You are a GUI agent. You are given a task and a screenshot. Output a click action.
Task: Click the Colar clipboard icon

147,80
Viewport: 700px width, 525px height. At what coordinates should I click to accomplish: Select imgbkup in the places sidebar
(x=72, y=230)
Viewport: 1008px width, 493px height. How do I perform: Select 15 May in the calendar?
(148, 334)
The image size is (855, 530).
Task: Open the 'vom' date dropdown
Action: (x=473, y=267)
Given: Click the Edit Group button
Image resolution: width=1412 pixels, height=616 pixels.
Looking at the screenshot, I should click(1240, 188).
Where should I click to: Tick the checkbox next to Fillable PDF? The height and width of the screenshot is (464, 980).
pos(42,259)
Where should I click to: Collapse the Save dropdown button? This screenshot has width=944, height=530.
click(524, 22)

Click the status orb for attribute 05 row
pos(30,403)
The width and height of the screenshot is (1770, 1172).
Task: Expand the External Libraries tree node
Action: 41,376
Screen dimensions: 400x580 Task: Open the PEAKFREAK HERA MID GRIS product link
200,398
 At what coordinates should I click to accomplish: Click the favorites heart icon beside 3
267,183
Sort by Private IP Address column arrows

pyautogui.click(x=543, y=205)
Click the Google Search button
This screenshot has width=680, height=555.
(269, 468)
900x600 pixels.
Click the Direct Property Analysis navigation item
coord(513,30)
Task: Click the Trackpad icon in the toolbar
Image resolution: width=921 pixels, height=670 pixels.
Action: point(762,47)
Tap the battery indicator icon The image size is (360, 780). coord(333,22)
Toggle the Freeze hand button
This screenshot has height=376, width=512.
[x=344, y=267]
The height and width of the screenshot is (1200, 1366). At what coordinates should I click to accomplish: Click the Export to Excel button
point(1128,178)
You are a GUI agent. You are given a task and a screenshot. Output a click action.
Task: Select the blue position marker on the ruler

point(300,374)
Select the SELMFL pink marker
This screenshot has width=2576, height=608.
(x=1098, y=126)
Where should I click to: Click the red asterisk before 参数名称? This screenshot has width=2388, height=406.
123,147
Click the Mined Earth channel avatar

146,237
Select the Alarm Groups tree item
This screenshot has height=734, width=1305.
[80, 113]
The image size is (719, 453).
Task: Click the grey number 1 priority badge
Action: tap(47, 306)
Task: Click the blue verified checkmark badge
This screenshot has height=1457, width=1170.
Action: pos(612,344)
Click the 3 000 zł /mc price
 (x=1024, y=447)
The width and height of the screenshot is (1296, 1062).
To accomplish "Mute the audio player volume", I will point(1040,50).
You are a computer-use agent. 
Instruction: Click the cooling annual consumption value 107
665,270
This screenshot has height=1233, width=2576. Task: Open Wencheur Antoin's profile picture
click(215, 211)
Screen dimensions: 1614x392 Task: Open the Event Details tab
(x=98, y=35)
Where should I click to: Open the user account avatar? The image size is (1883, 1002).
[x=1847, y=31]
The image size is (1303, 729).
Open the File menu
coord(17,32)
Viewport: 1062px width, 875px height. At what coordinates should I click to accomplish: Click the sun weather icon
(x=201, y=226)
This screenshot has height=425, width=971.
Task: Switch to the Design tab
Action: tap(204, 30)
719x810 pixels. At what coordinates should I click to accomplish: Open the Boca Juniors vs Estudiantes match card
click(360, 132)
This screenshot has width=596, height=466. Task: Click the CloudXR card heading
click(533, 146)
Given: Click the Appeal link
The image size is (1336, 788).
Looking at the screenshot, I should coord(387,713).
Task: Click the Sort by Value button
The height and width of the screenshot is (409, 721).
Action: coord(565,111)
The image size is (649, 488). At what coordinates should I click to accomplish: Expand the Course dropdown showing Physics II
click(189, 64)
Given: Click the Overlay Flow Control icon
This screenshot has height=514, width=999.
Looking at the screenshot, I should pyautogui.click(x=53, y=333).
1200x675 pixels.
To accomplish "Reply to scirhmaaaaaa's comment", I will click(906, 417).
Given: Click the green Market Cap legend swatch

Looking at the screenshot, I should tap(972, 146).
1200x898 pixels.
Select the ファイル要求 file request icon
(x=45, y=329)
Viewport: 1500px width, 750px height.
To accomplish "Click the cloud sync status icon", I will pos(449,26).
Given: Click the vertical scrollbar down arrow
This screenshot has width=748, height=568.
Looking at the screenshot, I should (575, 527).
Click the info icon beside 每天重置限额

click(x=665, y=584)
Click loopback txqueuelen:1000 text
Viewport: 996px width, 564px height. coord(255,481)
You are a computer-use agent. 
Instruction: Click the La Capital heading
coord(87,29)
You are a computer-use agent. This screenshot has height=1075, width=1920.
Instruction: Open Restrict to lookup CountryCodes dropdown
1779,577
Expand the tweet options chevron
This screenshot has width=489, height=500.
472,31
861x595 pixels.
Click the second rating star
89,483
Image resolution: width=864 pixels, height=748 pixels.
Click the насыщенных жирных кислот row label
▬▬▬
§ **BRIEF**
Within the data above, the span starting at the line containing "Task: Select the" and ending at the line containing "The width and height of the screenshot is (1296, 1062)." is to be retyped exactly, with no other lines.

§ **SOLUTION FOR THIS PROBLEM**
Task: Select the blue position marker on the ruler

point(300,374)
Select the SELMFL pink marker
This screenshot has width=2576, height=608.
(x=1098, y=126)
Where should I click to: Click the red asterisk before 参数名称? This screenshot has width=2388, height=406.
123,147
Click the Mined Earth channel avatar

146,237
Select the Alarm Groups tree item
This screenshot has height=734, width=1305.
[80, 113]
The image size is (719, 453).
Task: Click the grey number 1 priority badge
Action: tap(47, 306)
Task: Click the blue verified checkmark badge
This screenshot has height=1457, width=1170.
Action: pos(612,344)
Click the 3 000 zł /mc price
 (x=1024, y=447)
The width and height of the screenshot is (1296, 1062).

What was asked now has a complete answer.